Target position rows
** BEGIN **
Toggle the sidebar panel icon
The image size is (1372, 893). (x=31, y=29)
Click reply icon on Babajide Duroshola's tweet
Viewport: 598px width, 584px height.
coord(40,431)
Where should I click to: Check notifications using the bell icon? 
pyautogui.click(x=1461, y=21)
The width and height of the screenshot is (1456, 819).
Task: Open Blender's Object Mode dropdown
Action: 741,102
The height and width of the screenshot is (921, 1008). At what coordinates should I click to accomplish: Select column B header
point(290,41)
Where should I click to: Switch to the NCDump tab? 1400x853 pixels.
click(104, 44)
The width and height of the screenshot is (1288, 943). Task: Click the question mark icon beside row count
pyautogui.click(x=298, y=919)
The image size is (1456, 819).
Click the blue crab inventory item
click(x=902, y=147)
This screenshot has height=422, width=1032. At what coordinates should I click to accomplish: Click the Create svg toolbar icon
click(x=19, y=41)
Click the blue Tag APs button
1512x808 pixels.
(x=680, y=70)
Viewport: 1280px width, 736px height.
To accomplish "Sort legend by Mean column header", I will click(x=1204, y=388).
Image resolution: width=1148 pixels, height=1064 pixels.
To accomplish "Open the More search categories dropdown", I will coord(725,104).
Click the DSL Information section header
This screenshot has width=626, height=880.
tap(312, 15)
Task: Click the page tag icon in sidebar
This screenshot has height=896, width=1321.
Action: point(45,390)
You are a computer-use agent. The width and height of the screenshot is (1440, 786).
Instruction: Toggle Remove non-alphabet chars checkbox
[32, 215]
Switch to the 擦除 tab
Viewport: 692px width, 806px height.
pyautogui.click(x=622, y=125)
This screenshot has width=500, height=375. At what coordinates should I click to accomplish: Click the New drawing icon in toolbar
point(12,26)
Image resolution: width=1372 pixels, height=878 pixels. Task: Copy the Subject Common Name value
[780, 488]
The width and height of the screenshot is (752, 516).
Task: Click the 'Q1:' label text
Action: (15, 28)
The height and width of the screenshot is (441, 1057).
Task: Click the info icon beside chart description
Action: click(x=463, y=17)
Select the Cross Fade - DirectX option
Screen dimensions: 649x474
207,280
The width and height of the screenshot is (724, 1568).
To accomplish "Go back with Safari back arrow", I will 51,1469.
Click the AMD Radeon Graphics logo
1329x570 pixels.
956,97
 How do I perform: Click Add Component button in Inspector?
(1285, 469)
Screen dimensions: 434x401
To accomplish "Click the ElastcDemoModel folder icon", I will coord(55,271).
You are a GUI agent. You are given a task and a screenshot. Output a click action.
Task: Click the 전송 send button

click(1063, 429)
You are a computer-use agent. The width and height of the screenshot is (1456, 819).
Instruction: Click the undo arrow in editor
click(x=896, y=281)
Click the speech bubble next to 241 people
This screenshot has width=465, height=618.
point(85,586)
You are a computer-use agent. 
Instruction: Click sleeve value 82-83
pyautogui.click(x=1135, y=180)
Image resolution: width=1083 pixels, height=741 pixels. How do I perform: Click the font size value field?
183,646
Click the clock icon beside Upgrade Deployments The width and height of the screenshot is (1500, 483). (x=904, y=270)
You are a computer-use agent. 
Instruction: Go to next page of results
** END **
EXERCISE DIRECTIONS -
Return every one of the rows above, reproducing each line without any change.

TASK RESPONSE -
Toggle the sidebar panel icon
The image size is (1372, 893). (x=31, y=29)
Click reply icon on Babajide Duroshola's tweet
Viewport: 598px width, 584px height.
coord(40,431)
Where should I click to: Check notifications using the bell icon? 
pyautogui.click(x=1461, y=21)
The width and height of the screenshot is (1456, 819).
Task: Open Blender's Object Mode dropdown
Action: 741,102
The height and width of the screenshot is (921, 1008). At what coordinates should I click to accomplish: Select column B header
point(290,41)
Where should I click to: Switch to the NCDump tab? 1400x853 pixels.
click(104, 44)
The width and height of the screenshot is (1288, 943). Task: Click the question mark icon beside row count
pyautogui.click(x=298, y=919)
The image size is (1456, 819).
Click the blue crab inventory item
click(x=902, y=147)
This screenshot has height=422, width=1032. At what coordinates should I click to accomplish: Click the Create svg toolbar icon
click(x=19, y=41)
Click the blue Tag APs button
1512x808 pixels.
(x=680, y=70)
Viewport: 1280px width, 736px height.
To accomplish "Sort legend by Mean column header", I will click(x=1204, y=388).
Image resolution: width=1148 pixels, height=1064 pixels.
To accomplish "Open the More search categories dropdown", I will coord(725,104).
Click the DSL Information section header
This screenshot has width=626, height=880.
tap(312, 15)
Task: Click the page tag icon in sidebar
This screenshot has height=896, width=1321.
Action: point(45,390)
You are a computer-use agent. The width and height of the screenshot is (1440, 786).
Instruction: Toggle Remove non-alphabet chars checkbox
[32, 215]
Switch to the 擦除 tab
Viewport: 692px width, 806px height.
pyautogui.click(x=622, y=125)
This screenshot has width=500, height=375. At what coordinates should I click to accomplish: Click the New drawing icon in toolbar
point(12,26)
Image resolution: width=1372 pixels, height=878 pixels. Task: Copy the Subject Common Name value
[780, 488]
The width and height of the screenshot is (752, 516).
Task: Click the 'Q1:' label text
Action: (15, 28)
The height and width of the screenshot is (441, 1057).
Task: Click the info icon beside chart description
Action: click(x=463, y=17)
Select the Cross Fade - DirectX option
Screen dimensions: 649x474
207,280
The width and height of the screenshot is (724, 1568).
To accomplish "Go back with Safari back arrow", I will 51,1469.
Click the AMD Radeon Graphics logo
1329x570 pixels.
956,97
 How do I perform: Click Add Component button in Inspector?
(1285, 469)
Screen dimensions: 434x401
To accomplish "Click the ElastcDemoModel folder icon", I will coord(55,271).
You are a GUI agent. You are given a task and a screenshot. Output a click action.
Task: Click the 전송 send button

click(1063, 429)
You are a computer-use agent. The width and height of the screenshot is (1456, 819).
Instruction: Click the undo arrow in editor
click(x=896, y=281)
Click the speech bubble next to 241 people
This screenshot has width=465, height=618.
point(85,586)
You are a computer-use agent. 
Instruction: Click sleeve value 82-83
pyautogui.click(x=1135, y=180)
Image resolution: width=1083 pixels, height=741 pixels. How do I perform: Click the font size value field?
183,646
Click the clock icon beside Upgrade Deployments The width and height of the screenshot is (1500, 483). (x=904, y=270)
You are a computer-use agent. 
Instruction: Go to next page of results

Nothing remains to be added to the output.